• _SUPPLIED DATA_:
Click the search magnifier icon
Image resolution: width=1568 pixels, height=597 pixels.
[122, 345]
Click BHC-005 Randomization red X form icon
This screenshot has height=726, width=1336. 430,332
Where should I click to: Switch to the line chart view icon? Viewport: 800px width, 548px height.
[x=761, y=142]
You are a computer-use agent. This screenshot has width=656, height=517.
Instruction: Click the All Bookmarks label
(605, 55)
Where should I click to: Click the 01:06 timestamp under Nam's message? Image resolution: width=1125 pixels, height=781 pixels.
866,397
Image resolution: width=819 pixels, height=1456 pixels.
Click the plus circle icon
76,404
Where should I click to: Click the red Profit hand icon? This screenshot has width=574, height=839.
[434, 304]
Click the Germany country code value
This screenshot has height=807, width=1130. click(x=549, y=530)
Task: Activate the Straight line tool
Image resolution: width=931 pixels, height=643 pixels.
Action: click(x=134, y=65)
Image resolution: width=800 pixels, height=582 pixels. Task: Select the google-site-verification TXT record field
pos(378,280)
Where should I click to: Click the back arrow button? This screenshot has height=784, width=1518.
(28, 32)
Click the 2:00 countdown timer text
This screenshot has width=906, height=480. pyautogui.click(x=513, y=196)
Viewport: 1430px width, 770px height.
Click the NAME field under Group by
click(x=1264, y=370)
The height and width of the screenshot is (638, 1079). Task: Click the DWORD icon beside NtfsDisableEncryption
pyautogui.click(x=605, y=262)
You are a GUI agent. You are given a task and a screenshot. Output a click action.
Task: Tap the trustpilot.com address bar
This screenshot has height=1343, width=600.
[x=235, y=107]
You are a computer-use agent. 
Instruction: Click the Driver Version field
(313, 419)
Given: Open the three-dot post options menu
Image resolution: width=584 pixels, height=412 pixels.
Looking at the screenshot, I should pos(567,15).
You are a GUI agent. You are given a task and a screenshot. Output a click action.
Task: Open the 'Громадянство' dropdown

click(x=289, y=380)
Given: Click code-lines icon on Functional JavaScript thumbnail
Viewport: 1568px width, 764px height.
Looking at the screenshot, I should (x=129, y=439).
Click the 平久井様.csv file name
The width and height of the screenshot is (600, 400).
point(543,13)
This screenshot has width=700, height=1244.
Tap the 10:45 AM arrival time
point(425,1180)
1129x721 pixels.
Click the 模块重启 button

• _WHAT IS BEING ASKED_: Please filter the entries above down to the lines holding "agent" and copy them.

• _ANSWER SECTION_:
You are a computer-use agent. This screenshot has width=656, height=517.
You are a GUI agent. You are given a task and a screenshot. Output a click action.
You are a computer-use agent. 
You are a GUI agent. You are given a task and a screenshot. Output a click action.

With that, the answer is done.